* Pipeline includes 10 products in pivotal testing
* Cash will be used for dividends, debt
By Deena Beasley
SAN FRANCISCO, Jan 8 (Reuters) - AbbVie Inc, the pharmaceutical company spun off by Abbott Laboratories, is unlikely to use its $7 billion cash balance for a large acquisition, the company’s chief financial officer said on Tuesday.
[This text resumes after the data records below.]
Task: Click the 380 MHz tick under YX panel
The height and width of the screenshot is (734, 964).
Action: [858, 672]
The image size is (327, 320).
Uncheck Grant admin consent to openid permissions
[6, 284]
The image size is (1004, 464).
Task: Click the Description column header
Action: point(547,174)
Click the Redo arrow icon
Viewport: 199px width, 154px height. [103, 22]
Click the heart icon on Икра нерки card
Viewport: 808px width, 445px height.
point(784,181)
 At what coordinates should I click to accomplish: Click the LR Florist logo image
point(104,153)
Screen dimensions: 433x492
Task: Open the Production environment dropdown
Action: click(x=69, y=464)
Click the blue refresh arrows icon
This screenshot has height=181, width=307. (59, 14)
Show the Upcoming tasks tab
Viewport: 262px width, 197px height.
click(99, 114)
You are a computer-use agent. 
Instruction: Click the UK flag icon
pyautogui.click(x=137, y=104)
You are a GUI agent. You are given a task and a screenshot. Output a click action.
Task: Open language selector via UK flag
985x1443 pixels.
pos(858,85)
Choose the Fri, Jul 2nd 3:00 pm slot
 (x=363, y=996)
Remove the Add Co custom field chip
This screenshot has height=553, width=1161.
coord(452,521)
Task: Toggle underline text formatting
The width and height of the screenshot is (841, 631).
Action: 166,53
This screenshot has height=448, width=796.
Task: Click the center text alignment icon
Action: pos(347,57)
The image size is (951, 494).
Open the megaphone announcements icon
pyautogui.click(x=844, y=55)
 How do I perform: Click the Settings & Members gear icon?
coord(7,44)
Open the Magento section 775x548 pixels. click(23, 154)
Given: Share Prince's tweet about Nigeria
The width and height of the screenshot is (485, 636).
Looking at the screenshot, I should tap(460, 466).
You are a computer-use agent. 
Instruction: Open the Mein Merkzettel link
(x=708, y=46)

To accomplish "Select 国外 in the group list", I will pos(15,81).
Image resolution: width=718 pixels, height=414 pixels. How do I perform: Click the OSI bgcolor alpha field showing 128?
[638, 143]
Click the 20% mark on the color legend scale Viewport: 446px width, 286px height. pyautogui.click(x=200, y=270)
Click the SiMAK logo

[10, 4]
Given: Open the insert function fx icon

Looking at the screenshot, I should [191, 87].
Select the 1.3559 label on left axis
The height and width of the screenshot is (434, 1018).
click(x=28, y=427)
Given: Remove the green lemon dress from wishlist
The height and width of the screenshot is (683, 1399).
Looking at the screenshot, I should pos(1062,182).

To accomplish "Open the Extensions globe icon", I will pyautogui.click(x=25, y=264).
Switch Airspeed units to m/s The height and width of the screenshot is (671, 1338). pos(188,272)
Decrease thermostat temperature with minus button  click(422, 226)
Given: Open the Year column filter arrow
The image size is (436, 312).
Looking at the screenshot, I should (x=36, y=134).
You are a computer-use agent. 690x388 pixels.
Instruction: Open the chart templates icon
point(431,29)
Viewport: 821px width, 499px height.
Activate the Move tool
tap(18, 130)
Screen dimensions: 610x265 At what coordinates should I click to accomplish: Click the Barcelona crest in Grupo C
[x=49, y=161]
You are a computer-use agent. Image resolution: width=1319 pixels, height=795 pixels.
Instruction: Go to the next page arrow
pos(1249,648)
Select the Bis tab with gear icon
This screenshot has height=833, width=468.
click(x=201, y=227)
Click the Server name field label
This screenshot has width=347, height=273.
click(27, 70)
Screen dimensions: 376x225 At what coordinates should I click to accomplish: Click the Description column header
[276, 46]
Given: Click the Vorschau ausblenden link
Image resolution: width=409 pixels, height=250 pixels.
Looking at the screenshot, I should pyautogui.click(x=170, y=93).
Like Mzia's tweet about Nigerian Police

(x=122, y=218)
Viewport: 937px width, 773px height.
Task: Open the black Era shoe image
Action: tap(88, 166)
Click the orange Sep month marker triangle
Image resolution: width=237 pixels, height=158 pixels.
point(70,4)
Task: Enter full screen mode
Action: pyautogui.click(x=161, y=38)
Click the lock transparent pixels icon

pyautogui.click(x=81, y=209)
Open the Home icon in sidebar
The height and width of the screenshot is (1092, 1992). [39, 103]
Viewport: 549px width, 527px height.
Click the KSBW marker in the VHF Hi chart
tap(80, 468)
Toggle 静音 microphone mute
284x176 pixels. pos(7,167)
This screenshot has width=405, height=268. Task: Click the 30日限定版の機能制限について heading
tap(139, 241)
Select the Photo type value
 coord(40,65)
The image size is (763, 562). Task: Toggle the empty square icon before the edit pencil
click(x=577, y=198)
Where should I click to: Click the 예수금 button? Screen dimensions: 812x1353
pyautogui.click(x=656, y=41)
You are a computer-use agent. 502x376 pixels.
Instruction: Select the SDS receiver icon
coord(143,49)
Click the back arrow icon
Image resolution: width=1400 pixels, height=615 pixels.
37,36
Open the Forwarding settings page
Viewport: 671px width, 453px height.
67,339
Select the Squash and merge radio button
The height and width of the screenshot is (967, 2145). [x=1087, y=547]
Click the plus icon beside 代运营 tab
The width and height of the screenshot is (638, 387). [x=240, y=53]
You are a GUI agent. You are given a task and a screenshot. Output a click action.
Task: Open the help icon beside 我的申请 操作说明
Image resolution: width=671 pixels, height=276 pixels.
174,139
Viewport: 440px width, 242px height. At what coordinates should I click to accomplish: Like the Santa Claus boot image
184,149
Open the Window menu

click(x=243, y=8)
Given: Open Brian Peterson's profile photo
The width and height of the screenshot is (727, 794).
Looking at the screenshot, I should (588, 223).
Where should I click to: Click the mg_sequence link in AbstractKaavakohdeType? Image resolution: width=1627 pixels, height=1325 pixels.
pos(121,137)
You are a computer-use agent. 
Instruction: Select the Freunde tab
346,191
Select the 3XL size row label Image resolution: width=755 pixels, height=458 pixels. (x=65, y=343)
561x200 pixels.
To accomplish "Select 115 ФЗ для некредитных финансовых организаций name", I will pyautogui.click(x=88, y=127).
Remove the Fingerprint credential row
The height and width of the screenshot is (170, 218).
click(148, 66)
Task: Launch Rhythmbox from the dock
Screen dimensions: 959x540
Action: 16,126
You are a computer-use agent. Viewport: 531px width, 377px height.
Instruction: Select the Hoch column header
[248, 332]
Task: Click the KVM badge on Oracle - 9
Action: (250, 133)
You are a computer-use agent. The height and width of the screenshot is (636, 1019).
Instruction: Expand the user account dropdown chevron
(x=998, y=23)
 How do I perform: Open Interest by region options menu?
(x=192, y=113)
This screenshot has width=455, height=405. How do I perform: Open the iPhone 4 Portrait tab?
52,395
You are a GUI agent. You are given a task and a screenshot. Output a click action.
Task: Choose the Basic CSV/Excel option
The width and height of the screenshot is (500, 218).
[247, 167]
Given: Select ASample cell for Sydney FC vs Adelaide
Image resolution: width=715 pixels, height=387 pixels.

“We are not really in a situation where we need to go and do a big deal,” CFO Bill Chase said at the J.P. Morgan Healthcare Conference. “It doesn’t seem to us to be a prudent way to use our cash.”
Industry sources have speculated that AbbVie, which relies on arthritis drug Humira for the bulk of its sales revenue, may seek to boost its product portfolio by acquiring another drugmaker.
But Chase said the company was confident that its pipeline of 10 drugs in pivotal-stage testing and more than 10 in mid-stage trials will serve to meet future revenue growth.
The current pipeline, including a drug the company views as the leading experimental drug for hepatitis C, could be augmented by bringing in individual products through licensing deals or smaller “tuck-in acquisitions,” he said.
AbbVie also aimed to return cash to shareholders in the form of dividend payments, he added.
“We are comfortable right now with the overall balance sheet,” Chase said, noting that AbbVie has outstanding debt of $15.7 billion. “Cash right now is an important source of liquidity for us.”
AbbVie, which was Abbott’s branded pharmaceutical business, began trading on the New York Stock Exchange on Jan. 2.